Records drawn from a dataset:
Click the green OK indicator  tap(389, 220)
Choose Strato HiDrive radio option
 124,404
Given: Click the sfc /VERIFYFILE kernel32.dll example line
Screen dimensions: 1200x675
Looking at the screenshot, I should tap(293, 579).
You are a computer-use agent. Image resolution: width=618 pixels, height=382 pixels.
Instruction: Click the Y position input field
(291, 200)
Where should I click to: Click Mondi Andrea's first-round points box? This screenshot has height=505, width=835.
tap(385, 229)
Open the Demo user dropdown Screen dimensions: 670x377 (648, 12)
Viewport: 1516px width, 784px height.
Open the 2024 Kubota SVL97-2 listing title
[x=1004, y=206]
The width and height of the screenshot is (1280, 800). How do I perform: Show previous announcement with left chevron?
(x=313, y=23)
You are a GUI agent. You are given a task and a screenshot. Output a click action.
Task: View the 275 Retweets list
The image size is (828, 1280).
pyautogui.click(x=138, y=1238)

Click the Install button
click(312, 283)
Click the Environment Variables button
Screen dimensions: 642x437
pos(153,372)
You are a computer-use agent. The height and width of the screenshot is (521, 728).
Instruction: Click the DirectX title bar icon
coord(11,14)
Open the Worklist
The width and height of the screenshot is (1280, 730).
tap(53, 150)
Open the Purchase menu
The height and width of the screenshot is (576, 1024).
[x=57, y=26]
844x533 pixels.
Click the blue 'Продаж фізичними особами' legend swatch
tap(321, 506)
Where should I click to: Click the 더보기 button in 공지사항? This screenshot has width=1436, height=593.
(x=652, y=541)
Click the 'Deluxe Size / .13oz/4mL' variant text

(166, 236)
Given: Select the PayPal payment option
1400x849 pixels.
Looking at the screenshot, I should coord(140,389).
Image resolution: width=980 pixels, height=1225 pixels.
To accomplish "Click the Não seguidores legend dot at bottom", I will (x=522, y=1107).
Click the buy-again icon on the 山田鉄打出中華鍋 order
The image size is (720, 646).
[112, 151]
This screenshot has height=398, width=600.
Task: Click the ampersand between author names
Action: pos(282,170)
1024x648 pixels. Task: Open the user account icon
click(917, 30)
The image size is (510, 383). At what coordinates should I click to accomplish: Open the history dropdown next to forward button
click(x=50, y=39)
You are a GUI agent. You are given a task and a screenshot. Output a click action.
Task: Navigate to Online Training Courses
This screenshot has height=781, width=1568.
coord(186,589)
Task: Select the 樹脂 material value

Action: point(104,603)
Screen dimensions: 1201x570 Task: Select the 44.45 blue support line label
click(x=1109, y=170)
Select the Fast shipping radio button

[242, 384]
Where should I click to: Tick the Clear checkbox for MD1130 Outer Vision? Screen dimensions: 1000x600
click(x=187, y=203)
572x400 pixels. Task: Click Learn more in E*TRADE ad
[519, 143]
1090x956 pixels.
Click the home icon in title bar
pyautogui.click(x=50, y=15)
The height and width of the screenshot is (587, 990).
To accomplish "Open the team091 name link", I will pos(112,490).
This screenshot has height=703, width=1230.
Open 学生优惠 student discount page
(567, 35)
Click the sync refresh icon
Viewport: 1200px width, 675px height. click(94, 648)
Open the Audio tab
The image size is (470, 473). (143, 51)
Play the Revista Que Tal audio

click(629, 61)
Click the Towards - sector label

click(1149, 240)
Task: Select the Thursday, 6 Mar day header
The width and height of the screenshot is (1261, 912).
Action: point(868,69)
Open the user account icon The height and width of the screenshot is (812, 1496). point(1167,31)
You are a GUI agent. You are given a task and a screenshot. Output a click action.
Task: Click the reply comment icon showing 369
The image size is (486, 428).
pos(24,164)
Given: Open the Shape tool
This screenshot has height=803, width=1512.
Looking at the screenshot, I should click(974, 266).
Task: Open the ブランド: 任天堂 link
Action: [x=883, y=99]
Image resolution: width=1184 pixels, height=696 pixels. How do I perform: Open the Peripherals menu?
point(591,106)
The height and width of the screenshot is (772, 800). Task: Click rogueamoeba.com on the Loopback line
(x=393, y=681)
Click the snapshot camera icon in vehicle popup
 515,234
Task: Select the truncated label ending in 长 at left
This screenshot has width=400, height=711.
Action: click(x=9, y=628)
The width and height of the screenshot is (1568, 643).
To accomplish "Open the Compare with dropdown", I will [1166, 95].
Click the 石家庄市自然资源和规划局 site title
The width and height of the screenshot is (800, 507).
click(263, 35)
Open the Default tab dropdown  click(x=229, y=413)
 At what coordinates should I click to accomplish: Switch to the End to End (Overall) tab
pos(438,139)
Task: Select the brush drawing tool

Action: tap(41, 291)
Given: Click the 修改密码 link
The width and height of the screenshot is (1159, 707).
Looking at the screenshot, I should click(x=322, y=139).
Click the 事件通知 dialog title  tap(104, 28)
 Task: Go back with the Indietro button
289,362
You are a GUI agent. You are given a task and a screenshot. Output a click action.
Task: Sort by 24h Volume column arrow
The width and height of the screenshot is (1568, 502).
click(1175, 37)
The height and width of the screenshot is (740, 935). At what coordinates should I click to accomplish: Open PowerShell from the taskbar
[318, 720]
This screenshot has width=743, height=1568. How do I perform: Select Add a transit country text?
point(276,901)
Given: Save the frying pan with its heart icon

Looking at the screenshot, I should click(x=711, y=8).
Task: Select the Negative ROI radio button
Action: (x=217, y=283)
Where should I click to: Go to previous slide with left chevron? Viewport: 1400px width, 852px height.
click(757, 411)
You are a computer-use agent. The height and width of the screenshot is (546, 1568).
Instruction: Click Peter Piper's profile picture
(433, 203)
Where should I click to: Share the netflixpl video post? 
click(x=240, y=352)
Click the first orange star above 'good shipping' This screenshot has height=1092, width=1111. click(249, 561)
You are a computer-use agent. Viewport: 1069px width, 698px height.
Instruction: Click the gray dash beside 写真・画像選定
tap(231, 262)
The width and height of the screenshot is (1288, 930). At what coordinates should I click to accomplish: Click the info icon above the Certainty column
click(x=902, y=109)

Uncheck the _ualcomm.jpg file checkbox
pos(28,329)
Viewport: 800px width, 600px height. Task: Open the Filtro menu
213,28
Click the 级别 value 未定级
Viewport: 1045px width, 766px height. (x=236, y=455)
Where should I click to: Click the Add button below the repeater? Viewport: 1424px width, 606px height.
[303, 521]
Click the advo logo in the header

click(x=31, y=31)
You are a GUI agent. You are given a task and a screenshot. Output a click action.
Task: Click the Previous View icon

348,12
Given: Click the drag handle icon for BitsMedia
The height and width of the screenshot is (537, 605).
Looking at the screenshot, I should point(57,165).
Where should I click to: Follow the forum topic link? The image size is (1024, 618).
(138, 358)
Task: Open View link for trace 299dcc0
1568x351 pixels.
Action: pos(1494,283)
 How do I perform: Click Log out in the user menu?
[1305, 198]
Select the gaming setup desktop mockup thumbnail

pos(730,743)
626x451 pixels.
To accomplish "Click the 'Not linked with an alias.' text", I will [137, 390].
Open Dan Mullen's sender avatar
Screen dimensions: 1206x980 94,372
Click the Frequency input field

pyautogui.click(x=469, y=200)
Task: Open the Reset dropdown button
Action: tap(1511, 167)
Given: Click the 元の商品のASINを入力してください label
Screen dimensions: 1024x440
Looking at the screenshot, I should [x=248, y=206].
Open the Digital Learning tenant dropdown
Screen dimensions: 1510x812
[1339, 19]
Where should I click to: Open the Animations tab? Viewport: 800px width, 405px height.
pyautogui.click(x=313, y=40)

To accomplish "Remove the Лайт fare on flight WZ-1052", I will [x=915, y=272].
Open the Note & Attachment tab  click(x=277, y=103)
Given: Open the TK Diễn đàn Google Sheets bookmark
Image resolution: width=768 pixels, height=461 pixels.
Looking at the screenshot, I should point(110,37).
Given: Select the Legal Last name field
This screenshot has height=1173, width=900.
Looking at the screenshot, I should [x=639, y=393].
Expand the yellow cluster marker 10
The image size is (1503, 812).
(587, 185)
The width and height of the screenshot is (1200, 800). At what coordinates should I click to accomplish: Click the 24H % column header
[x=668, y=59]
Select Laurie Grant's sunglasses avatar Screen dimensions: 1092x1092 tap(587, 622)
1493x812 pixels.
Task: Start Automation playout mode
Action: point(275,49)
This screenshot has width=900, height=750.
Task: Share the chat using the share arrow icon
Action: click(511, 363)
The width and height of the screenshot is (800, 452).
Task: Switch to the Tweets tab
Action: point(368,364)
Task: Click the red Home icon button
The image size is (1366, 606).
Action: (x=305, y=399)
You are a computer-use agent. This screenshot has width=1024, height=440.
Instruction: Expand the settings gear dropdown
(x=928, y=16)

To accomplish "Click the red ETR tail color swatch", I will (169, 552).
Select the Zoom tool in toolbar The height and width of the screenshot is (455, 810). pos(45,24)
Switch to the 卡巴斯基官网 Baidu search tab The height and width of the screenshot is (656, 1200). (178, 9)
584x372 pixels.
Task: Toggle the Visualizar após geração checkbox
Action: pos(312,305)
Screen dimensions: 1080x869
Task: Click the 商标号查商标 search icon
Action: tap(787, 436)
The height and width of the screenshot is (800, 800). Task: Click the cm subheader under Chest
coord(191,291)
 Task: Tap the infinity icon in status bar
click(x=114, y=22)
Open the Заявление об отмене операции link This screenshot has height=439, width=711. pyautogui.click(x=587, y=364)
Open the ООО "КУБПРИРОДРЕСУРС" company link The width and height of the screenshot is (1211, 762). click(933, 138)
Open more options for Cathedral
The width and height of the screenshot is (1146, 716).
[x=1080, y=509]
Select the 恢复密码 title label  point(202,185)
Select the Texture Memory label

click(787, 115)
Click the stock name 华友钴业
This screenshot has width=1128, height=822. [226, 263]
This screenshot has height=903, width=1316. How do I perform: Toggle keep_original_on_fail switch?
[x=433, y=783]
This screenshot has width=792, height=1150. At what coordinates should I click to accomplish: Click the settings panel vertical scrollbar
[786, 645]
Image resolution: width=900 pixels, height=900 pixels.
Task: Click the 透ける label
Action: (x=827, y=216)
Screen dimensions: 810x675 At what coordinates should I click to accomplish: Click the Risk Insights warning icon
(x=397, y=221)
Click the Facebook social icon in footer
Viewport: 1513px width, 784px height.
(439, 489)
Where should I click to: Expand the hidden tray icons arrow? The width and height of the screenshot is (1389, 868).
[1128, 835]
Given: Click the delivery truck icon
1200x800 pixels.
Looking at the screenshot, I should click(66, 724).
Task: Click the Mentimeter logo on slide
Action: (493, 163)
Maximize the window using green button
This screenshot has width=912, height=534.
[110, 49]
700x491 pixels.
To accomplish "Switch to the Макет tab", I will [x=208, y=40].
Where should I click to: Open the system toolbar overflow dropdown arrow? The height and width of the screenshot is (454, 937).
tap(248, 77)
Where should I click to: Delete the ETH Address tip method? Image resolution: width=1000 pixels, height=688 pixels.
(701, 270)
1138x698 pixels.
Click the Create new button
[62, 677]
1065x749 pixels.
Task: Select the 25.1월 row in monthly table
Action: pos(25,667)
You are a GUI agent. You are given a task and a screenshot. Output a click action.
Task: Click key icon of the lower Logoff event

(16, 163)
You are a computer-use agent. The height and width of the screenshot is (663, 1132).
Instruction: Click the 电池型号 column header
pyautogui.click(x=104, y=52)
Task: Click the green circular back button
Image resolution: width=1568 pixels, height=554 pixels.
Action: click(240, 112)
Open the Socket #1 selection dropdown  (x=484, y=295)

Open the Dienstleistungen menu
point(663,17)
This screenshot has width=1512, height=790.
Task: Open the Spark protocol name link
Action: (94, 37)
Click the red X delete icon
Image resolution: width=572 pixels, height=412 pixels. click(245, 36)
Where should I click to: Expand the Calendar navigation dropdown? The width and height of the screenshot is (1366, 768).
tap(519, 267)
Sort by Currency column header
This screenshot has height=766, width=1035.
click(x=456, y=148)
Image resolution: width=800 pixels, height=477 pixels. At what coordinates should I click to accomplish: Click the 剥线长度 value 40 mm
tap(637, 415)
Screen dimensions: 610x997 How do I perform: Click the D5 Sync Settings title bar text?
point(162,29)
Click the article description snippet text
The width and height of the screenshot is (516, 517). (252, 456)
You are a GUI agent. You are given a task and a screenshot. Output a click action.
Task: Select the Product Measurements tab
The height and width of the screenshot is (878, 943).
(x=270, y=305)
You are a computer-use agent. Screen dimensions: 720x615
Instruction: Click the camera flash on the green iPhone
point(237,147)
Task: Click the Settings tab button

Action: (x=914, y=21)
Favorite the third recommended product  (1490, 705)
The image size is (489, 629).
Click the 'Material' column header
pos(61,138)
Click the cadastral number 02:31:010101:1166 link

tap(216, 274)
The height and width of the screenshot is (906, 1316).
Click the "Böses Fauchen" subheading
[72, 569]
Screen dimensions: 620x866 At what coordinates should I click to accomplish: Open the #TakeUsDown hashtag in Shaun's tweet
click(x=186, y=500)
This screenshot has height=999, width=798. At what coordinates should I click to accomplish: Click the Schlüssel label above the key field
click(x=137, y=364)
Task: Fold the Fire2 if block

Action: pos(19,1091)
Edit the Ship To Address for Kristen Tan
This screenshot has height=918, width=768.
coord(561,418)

TASK TO CARRY OUT
The expected answer is each line of the records above that includes the string "Sort".

EXERCISE SOLUTION
Task: Sort by 24h Volume column arrow
Sort by Currency column header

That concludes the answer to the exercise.